Discharge of vagal pulmonary receptors differentially alters neural activities during various stages of expiration in the cat.

Abstract

1. The purpose was to evaluate the hypothesis that neural expiration is composed of two phases: I, a post inspiratory period; and II, the period at which expiratory activities of spinal nerves reach peak values.
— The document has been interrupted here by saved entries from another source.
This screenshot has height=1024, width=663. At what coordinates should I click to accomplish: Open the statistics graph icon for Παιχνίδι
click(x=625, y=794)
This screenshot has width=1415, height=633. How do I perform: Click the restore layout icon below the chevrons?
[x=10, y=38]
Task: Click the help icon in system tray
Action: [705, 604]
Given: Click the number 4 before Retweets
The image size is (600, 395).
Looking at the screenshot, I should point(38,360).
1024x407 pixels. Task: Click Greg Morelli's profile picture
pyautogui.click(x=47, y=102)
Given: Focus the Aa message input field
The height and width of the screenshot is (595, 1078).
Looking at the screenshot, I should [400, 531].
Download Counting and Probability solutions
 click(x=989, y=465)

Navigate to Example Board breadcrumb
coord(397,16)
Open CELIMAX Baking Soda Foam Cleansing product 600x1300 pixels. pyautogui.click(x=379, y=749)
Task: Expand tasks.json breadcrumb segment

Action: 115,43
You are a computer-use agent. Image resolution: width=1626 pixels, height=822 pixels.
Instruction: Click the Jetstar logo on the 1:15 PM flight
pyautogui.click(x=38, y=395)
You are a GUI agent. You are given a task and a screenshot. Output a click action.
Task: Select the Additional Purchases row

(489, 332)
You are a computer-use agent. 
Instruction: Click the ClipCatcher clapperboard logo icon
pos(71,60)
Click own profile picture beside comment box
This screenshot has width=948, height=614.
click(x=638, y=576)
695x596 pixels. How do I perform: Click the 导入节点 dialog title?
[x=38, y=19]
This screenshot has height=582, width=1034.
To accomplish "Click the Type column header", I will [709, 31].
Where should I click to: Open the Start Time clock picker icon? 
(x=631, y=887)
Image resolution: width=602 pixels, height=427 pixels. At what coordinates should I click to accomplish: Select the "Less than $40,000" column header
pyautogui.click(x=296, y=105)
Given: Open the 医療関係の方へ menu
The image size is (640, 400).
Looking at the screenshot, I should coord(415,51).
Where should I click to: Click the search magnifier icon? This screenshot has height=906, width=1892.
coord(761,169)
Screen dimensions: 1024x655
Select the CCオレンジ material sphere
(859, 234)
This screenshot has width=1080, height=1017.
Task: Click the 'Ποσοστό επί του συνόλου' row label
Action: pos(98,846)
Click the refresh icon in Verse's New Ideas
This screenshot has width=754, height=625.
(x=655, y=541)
We hypothesized that the discharge of pulmonary stretch receptors might differentially alter neural activities during these two phases. 2. Activities of the phrenic nerve, intercostal nerve and nerves innervating the thyroarytenoid muscle of the larynx and triangularis sterni muscle of the chest wall were recorded in decerebrate and paralysed cats. 3. The experimental animals were ventilated with a servo-respirator which produced changes in tracheal pressure, and lung volume, in parallel with alterations in integrated activity of the phrenic nerve. 4. In order to assess the influence of the discharge of slowly adapting pulmonary stretch receptors upon neural activities during expiration, lung volume was held at end-expiratory or end-inspiratory levels for individual respiratory cycles. 5. When pulmonary inflation was prevented, phrenic activity increased, as did activity of the thyroarytenoid nerve during early expiration. In contrast, activities of the triangularis sterni and intercostal nerves during mid- to late expiration declined. 6. Holding the lungs at end-inspiratory levels caused a reduction of thyroarytenoid activity and increases in peak triangularis sterni and intercostal activities. Neural expiration typically continued as long as the lungs were maintained at the end-inspiratory level. 7. Responses were qualitatively similar in hypocapnia, normocapnia and hypercapnia, but the magnitude of changes in neural activities was typically augmented with elevations in end-tidal fractional concentrations of CO2. 8. We conclude that the discharge of slowly adapting pulmonary stretch receptors inhibits neural activities during early expiration and augments activities during mid-to late expiration. Hence, our data support the concept that neural expiration is composed of two stages in which neural activities may be differentially controlled.